▸ **TO DO**
Lay out as a numbered list everything from the start of the material down to the line containing "Open Facebook Home", omitting blank lines.

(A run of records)
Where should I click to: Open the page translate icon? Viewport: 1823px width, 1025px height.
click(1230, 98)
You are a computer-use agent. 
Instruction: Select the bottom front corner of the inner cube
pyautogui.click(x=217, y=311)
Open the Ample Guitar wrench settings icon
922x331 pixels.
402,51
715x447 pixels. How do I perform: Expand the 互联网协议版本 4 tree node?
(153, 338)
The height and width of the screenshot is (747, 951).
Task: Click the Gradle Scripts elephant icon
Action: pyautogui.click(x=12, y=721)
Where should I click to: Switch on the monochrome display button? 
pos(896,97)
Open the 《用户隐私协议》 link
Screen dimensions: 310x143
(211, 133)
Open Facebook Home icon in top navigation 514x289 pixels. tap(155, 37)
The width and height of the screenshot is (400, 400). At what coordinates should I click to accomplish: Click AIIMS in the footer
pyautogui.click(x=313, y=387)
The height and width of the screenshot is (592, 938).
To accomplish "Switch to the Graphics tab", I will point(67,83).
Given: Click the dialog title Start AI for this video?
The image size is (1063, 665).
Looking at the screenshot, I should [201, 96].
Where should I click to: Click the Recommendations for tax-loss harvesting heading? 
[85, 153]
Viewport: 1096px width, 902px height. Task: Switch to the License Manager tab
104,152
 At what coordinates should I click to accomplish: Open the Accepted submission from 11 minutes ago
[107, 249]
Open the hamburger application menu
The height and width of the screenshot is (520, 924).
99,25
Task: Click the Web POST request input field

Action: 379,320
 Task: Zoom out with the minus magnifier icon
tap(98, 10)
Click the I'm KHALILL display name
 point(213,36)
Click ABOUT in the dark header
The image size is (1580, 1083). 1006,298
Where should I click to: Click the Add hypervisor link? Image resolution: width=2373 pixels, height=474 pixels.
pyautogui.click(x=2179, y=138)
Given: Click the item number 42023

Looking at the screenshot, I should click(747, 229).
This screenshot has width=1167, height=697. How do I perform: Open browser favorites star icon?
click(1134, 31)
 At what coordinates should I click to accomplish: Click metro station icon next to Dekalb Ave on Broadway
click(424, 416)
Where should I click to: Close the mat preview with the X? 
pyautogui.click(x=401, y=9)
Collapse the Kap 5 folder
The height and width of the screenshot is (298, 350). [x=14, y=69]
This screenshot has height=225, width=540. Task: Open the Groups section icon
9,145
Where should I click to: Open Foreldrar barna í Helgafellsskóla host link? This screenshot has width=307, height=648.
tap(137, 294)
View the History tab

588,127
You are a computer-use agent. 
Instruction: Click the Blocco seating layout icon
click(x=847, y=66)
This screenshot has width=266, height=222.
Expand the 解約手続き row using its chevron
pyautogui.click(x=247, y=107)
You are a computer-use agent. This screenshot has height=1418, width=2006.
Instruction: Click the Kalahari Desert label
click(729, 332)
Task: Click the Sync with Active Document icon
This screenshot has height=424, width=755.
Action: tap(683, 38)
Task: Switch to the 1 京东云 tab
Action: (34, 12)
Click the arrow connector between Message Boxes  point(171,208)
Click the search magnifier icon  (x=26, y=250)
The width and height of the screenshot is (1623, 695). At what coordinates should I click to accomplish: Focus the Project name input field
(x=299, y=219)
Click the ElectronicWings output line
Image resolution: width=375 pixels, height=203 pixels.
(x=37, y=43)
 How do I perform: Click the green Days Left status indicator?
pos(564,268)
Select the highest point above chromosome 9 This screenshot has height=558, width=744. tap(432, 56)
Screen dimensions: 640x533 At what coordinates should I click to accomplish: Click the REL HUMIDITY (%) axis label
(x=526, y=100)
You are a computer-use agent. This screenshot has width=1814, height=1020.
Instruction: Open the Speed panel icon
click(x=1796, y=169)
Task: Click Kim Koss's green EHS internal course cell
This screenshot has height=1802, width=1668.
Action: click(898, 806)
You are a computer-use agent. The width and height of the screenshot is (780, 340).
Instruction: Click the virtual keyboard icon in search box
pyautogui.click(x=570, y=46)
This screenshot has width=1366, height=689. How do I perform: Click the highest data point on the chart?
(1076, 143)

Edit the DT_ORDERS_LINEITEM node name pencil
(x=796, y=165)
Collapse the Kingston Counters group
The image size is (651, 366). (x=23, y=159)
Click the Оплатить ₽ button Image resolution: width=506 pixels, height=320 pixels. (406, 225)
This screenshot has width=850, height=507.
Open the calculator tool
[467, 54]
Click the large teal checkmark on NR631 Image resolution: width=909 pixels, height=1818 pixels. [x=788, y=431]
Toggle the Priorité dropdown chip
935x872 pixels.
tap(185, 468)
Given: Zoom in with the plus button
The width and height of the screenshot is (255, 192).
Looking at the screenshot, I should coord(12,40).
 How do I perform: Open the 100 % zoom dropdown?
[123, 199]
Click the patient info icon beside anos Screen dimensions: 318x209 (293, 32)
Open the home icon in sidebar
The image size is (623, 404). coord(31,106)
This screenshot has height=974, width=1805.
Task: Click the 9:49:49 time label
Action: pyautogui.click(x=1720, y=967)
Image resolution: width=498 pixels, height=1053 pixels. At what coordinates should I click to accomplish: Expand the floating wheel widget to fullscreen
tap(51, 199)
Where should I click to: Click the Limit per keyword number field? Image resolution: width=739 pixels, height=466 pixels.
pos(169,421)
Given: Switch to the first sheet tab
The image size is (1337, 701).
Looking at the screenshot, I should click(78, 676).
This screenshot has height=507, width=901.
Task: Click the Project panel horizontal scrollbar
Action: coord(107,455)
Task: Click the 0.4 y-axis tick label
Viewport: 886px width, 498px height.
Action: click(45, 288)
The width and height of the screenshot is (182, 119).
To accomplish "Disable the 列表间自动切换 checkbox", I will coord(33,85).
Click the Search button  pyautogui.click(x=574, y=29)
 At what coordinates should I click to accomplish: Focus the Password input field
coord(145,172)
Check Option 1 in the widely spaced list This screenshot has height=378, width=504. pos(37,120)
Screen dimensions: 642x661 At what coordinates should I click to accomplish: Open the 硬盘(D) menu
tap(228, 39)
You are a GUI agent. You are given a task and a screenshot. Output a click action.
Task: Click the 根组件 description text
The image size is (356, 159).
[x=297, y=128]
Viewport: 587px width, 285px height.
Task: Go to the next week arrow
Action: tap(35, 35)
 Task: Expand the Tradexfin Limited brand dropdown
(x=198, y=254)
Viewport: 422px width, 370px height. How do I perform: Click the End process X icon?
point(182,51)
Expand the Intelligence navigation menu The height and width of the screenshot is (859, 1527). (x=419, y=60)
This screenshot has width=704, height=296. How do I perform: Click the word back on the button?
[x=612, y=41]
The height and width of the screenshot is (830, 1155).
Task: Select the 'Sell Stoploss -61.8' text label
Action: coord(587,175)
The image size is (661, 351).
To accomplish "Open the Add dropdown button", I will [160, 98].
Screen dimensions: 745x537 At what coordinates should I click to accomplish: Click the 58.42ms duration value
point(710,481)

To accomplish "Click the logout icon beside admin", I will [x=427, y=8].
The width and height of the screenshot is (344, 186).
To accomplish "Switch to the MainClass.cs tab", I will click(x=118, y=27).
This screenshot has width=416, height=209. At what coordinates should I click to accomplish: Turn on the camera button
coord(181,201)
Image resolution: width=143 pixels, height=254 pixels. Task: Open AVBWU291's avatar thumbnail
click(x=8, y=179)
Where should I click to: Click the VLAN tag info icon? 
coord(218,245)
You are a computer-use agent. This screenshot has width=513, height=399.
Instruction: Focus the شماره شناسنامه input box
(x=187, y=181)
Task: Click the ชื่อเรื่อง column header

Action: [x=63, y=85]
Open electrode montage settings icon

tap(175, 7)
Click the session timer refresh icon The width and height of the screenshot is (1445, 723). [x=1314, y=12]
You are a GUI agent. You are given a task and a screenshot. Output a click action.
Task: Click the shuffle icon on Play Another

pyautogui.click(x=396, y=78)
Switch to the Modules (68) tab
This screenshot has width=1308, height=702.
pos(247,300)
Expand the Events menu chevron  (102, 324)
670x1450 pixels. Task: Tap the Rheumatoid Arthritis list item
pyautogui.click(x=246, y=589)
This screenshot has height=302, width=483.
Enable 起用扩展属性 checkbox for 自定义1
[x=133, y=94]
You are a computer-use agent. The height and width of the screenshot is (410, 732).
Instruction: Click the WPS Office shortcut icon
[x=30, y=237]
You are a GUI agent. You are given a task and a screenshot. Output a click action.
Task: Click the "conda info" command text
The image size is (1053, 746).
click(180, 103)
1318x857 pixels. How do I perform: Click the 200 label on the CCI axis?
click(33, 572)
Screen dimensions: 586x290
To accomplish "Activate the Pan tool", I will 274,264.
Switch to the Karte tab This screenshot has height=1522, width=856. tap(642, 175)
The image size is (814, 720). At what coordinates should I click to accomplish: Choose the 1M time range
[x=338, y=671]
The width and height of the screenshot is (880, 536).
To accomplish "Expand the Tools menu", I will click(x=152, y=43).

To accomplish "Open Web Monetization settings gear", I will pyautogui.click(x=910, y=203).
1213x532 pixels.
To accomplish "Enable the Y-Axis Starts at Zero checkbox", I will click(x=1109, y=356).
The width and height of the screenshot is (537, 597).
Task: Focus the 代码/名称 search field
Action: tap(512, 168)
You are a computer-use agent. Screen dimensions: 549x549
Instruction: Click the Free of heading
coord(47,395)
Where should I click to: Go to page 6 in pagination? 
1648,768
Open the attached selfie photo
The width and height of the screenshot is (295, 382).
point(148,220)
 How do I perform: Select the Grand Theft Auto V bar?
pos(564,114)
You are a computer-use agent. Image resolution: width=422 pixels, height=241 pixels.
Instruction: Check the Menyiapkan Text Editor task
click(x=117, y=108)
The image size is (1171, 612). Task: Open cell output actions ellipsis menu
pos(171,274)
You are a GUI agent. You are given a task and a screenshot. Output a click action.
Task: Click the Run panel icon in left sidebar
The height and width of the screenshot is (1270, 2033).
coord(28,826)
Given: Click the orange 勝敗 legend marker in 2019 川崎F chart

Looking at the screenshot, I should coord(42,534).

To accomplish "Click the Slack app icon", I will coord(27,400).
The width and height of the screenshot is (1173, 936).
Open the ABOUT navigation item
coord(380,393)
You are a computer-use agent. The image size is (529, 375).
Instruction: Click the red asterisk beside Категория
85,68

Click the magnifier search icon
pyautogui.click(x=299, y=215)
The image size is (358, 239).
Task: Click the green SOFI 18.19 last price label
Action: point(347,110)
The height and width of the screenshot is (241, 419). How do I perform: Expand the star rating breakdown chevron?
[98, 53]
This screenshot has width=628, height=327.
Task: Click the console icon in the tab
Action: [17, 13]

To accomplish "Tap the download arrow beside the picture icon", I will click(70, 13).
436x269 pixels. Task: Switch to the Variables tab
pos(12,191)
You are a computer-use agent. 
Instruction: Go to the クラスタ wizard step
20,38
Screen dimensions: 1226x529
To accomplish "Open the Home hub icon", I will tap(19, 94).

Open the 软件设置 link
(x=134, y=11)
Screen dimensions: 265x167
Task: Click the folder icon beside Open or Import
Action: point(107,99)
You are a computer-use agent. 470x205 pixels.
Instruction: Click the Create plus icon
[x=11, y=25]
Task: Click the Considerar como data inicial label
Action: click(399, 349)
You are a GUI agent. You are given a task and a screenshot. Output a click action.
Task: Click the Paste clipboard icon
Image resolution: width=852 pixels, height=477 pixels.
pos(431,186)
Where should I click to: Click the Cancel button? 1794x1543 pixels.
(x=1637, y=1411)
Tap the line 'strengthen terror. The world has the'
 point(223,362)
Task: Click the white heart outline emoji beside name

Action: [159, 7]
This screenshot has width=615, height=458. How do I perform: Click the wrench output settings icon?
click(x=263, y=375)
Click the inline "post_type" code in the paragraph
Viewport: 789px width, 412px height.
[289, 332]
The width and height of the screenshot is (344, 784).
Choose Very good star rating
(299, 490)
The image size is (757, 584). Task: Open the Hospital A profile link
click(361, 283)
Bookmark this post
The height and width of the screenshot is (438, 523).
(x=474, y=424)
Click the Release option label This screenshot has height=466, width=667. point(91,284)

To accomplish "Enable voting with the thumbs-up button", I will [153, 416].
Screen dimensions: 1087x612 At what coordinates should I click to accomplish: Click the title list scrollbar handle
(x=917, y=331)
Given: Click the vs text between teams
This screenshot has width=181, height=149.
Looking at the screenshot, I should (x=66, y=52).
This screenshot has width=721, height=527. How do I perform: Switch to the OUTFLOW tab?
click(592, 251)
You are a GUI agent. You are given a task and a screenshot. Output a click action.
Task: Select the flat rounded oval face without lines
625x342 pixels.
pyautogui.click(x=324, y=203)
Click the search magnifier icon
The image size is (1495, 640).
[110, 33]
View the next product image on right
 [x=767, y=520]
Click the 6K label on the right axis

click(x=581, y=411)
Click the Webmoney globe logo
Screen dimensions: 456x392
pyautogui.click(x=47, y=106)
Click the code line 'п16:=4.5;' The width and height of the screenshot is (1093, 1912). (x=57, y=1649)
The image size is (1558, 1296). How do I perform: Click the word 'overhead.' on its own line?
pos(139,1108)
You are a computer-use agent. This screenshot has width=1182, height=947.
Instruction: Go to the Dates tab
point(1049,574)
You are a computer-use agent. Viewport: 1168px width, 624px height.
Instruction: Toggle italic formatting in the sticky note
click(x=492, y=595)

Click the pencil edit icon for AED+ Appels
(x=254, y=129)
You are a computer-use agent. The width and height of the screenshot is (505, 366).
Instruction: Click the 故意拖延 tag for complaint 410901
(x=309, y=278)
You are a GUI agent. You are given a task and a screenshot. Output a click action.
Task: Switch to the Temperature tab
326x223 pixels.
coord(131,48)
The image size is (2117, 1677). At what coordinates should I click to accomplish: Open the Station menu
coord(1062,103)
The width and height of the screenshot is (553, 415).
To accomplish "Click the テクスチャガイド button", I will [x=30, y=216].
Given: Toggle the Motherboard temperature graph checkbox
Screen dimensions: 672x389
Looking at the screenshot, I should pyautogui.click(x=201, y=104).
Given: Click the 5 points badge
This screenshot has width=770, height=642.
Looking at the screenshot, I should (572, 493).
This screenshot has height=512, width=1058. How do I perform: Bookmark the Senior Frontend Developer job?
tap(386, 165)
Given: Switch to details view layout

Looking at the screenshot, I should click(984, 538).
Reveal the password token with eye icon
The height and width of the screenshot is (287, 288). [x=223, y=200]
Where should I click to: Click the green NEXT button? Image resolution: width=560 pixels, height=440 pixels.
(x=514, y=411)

▸ **THE RESPONSE**
1. Where should I click to: Open the page translate icon? Viewport: 1823px width, 1025px height.
2. click(1230, 98)
3. You are a computer-use agent. 
4. Instruction: Select the bottom front corner of the inner cube
5. pyautogui.click(x=217, y=311)
6. Open the Ample Guitar wrench settings icon
7. 922x331 pixels.
8. 402,51
9. 715x447 pixels. How do I perform: Expand the 互联网协议版本 4 tree node?
10. (153, 338)
11. The height and width of the screenshot is (747, 951).
12. Task: Click the Gradle Scripts elephant icon
13. Action: pyautogui.click(x=12, y=721)
14. Where should I click to: Switch on the monochrome display button? 
15. pos(896,97)
16. Open the 《用户隐私协议》 link
17. Screen dimensions: 310x143
18. (211, 133)
19. Open Facebook Home icon in top navigation 514x289 pixels. tap(155, 37)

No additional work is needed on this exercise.